Contenu pratique des archives : l’article conserve un aperçu historique des outils à main et des procédures domestiques de l’époque, mais ne constitue pas une instruction de sécurité, une formation professionnelle ou une recommandation de travailler sur des installations et des éléments portables. Avant le travail, vous devez identifier le matériel, les installations cachées, la charge et les équipements de protection nécessaires, inspecter l’outil et sécuriser la pièce. Les travaux d’électricité, de gaz, de plomberie, de chauffage et de structure doivent être confiés à des personnes qualifiées lorsqu’il existe un risque de choc électrique, d’incendie, d’explosion, de fuite, d’inondation ou de perte de capacité de charge.
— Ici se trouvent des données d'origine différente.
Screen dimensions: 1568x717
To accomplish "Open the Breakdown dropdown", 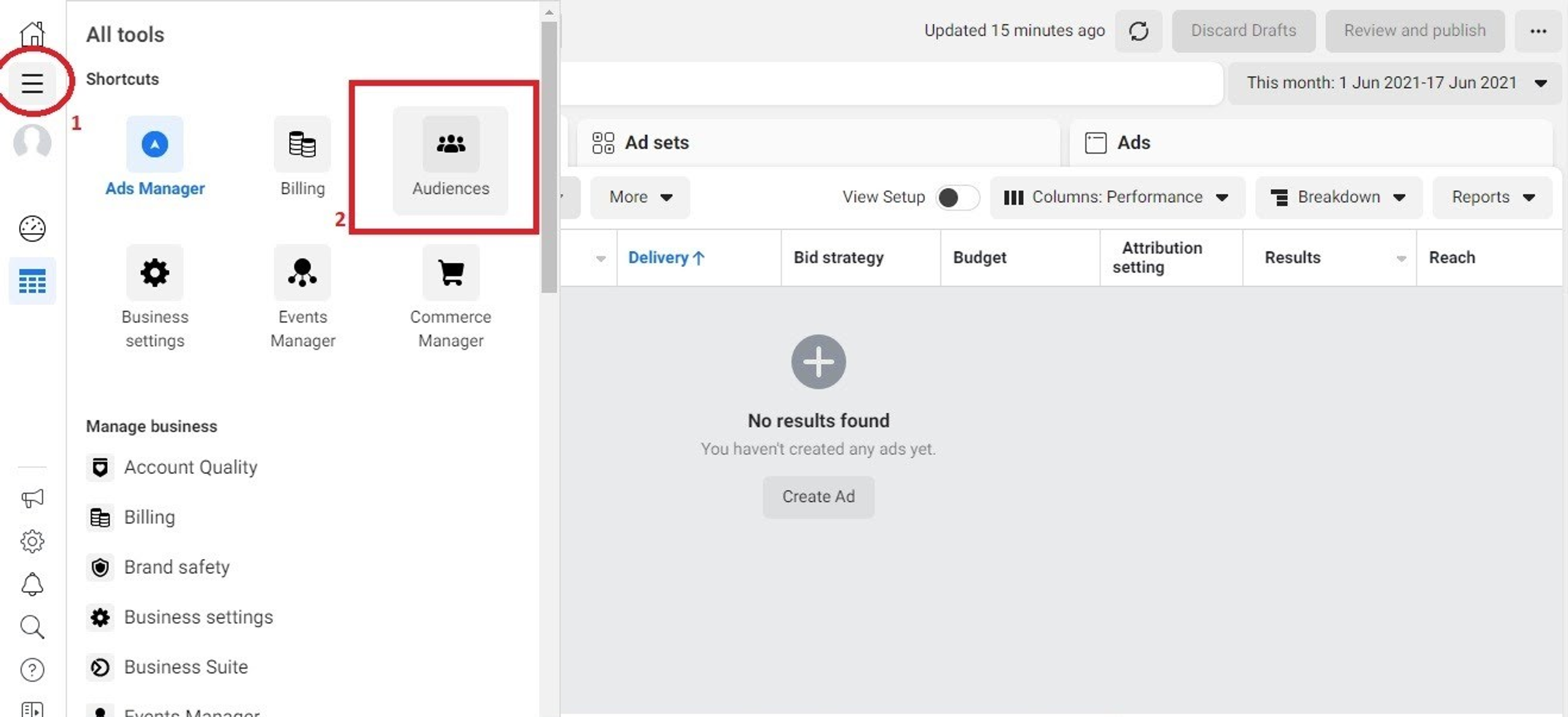I will click(1338, 197).
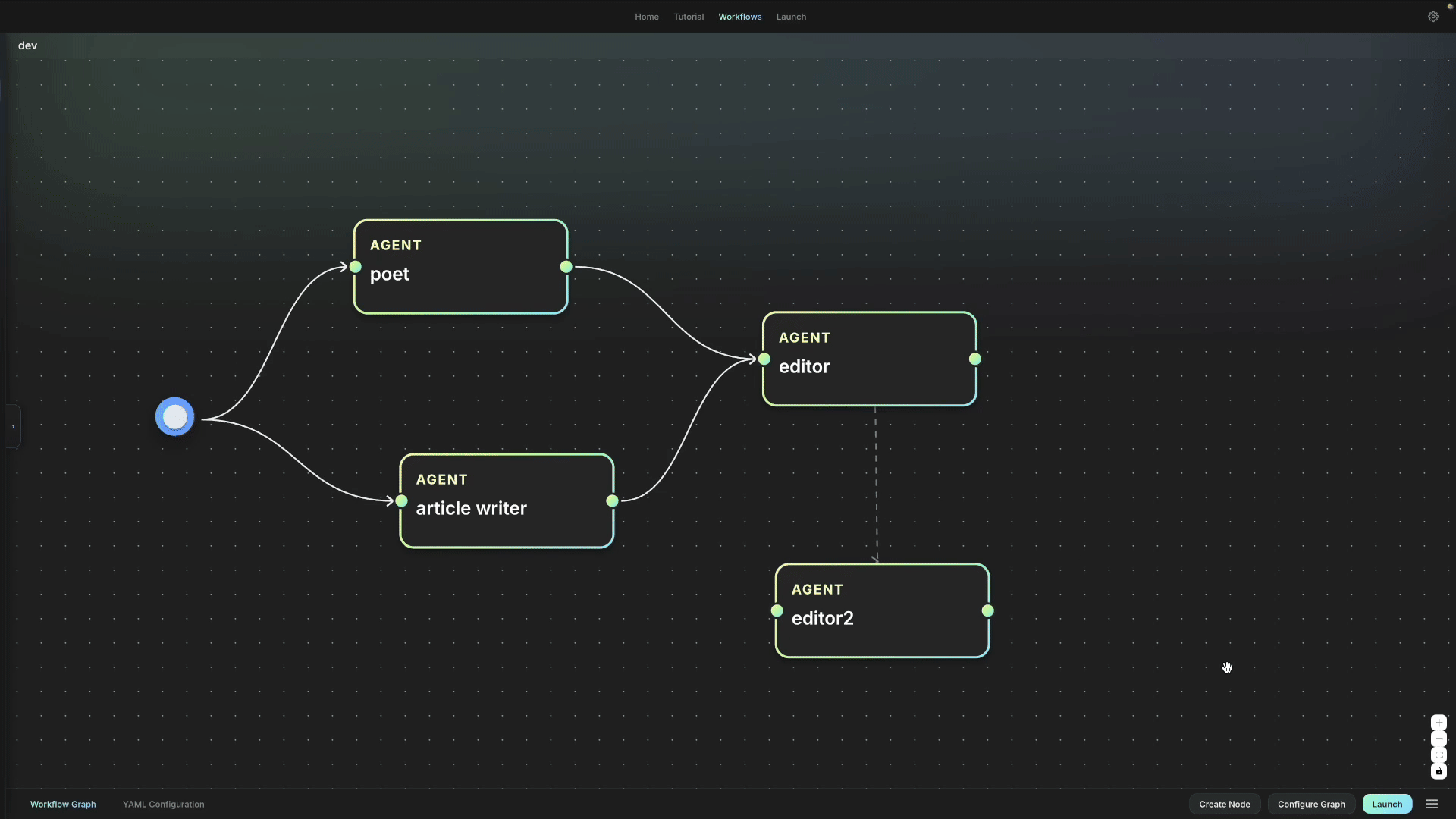
Task: Click the poet node output handle
Action: point(566,267)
Savo Kusić se concentre aujourd’hui sur les fenêtres en bois, fenêtres en bois-aluminium, fenêtres personnalisées, portes et demandes de devis. Cet article reste une archive historique et ne constitue pas une offre de vente d’outils, de réparations domiciliaires ou de travaux d’installation.
Outils de base
Marteaux
Le marteau a d’innombrables utilisations : marteler et riveter des clous, finir à coups légers (menuiserie, mécanique), frapper d’autres outils (burins, poinçons, fraises), etc. Il est souhaitable d’avoir au moins deux marteaux ordinaires de poids différents, l’un de cent grammes et l’autre de trois cents grammes. Si nous cassons souvent des coffres, des tiroirs, des caisses, pour lesquels peu importe s’ils seront endommagés, un marteau de charpentier nous servira mieux. Son nez est aplati et fendu en V, ce qui lui permet d’être soulevé sous la tête du clou pour un retrait relativement facile, en utilisant le manche du marteau comme levier. D’ailleurs, dans les magasins, on peut trouver de nombreux types de marteaux : certains sont destinés à des travaux spécialisés (menuisier, verrier, mécanicien, tapissier, électricien, chaudronnier, marteau de menuiserie), et d’autres sont si complexes qu’ils ne sont presque jamais utilisés pour des travaux habituellement effectués dans la maison et ne sont utilisés que par des artisans et autres professionnels.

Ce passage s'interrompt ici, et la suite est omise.